[Start Stored rows]
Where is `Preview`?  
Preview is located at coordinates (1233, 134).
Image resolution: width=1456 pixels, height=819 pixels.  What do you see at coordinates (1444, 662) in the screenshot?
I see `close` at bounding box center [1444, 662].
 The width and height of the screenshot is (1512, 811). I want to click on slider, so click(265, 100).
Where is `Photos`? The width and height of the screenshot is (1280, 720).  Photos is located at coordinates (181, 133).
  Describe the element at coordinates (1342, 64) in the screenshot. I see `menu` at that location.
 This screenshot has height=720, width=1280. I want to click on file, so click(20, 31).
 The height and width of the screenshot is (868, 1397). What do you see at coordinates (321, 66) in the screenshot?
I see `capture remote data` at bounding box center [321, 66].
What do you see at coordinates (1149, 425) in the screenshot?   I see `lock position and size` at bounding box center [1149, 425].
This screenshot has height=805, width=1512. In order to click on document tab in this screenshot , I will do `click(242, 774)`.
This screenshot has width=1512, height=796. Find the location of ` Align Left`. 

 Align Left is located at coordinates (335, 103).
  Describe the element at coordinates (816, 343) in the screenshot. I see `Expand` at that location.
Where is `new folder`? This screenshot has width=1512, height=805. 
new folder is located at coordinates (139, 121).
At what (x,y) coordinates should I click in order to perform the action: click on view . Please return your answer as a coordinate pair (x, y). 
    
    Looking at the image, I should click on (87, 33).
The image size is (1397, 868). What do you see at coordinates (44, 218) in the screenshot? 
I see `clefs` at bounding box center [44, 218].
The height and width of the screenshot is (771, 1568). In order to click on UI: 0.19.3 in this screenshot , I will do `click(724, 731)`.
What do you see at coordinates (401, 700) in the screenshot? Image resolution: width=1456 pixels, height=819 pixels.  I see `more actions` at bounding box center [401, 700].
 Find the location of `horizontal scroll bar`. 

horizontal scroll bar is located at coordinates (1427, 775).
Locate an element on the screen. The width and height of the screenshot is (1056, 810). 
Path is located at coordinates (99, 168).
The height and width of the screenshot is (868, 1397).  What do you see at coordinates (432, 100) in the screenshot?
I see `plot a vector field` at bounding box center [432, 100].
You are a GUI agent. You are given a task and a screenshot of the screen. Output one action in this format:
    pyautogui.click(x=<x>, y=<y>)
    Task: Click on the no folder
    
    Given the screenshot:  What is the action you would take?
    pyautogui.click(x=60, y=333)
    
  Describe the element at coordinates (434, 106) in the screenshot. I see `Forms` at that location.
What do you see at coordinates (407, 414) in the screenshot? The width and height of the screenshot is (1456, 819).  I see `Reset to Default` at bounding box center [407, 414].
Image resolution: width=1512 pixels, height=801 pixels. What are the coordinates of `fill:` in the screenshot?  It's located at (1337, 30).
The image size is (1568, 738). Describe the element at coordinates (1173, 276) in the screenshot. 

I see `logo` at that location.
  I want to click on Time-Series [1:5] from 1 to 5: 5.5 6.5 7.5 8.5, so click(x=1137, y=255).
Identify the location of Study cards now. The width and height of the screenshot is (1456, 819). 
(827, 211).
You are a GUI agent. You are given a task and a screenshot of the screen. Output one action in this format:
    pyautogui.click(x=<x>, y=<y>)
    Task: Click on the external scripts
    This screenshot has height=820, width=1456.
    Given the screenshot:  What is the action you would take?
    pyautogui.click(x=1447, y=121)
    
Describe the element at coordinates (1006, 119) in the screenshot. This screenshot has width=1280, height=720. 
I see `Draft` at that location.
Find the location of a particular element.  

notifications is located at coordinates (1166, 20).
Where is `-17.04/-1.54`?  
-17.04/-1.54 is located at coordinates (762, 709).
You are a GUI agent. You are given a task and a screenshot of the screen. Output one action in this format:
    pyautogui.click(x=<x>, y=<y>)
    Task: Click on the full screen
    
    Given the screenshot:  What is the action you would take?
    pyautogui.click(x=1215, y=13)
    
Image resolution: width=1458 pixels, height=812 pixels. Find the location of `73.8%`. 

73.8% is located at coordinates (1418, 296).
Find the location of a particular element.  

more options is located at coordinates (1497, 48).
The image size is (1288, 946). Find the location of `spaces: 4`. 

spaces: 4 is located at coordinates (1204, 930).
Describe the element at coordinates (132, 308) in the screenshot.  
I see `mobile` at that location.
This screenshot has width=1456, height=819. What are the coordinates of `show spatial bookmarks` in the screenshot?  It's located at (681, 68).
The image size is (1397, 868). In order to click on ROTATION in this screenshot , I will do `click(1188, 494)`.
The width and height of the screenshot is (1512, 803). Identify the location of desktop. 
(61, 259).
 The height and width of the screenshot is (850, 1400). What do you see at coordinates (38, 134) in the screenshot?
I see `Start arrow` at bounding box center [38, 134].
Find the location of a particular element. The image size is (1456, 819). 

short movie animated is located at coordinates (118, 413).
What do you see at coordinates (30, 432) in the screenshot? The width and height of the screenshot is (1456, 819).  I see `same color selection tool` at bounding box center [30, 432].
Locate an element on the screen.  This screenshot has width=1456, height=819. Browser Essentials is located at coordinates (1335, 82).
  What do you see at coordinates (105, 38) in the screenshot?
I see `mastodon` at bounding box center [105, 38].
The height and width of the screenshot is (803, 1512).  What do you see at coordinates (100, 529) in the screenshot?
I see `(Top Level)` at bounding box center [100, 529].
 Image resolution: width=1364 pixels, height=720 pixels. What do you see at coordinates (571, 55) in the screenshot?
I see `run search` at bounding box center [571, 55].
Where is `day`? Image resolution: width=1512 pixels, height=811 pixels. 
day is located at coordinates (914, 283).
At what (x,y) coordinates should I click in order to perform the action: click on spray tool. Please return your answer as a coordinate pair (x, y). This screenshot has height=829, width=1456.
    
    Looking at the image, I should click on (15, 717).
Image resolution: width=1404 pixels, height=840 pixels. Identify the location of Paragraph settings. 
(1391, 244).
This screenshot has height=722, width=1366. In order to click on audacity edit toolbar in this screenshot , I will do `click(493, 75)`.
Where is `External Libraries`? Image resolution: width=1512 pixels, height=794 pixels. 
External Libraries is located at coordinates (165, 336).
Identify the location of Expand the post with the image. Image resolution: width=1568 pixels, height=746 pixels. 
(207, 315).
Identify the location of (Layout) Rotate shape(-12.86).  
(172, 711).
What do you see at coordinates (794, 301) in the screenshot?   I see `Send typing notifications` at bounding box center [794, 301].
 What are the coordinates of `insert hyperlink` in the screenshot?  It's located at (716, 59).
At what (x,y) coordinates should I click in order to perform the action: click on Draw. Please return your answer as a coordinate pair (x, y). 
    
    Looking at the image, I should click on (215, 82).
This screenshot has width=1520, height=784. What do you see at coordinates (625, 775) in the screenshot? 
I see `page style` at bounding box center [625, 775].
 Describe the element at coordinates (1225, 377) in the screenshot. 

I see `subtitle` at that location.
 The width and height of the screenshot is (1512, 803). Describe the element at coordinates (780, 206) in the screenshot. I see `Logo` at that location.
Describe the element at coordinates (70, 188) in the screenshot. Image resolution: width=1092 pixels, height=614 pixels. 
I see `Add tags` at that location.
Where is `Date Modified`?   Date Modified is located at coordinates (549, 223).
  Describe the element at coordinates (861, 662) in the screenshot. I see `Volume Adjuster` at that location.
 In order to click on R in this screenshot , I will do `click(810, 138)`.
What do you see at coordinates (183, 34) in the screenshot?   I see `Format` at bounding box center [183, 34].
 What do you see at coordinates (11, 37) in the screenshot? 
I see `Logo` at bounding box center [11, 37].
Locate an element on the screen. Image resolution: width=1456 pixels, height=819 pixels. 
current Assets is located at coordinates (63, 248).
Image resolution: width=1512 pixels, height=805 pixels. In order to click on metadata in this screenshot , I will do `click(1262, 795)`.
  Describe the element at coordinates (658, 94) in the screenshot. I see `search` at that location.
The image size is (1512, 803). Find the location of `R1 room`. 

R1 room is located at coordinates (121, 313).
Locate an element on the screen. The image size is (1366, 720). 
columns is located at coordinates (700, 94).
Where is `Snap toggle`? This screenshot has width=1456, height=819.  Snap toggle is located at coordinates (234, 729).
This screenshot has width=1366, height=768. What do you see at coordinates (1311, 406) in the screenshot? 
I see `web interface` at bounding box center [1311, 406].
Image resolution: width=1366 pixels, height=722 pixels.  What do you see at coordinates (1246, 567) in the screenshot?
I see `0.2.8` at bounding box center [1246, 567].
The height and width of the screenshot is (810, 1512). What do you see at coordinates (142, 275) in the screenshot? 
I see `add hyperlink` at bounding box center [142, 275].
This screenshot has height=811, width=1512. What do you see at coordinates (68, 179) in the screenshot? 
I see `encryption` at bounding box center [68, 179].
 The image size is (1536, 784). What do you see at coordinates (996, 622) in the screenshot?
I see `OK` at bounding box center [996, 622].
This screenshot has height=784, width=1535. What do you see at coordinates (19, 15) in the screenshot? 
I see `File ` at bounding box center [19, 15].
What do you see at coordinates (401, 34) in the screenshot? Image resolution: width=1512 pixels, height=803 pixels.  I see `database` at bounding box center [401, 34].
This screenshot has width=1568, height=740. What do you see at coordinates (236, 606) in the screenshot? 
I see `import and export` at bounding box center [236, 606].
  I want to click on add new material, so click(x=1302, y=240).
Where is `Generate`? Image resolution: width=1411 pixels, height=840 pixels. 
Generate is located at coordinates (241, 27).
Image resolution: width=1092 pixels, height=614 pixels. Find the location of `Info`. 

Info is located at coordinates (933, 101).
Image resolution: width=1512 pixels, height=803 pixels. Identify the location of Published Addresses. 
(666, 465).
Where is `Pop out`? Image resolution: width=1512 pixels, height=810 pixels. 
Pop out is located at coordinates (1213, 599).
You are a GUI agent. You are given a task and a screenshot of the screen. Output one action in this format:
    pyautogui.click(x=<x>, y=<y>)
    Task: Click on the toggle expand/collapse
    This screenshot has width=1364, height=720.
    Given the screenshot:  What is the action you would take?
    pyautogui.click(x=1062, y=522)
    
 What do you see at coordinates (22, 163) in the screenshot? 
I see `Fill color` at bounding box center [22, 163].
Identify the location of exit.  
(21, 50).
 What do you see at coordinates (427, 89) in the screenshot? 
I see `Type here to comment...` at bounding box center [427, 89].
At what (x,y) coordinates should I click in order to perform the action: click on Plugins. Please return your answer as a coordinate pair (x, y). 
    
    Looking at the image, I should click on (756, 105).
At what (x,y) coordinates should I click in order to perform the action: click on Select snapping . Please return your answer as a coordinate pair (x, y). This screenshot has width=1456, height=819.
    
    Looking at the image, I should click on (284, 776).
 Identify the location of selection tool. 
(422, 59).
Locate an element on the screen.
[End Stored rows]
Aim of the task: Rewrite only the items from the line that has "What do you see at coordinates (407, 414)" through the line that has "(827, 211).", changing "screenshot" to "screen capture" and leaving everything else unchanged.

The result:
What do you see at coordinates (407, 414) in the screen capture? The width and height of the screen capture is (1456, 819).  I see `Reset to Default` at bounding box center [407, 414].
Image resolution: width=1512 pixels, height=801 pixels. What are the coordinates of `fill:` in the screen capture?  It's located at (1337, 30).
The image size is (1568, 738). Describe the element at coordinates (1173, 276) in the screen capture. 

I see `logo` at that location.
  I want to click on Time-Series [1:5] from 1 to 5: 5.5 6.5 7.5 8.5, so click(x=1137, y=255).
Identify the location of Study cards now. The width and height of the screen capture is (1456, 819). 
(827, 211).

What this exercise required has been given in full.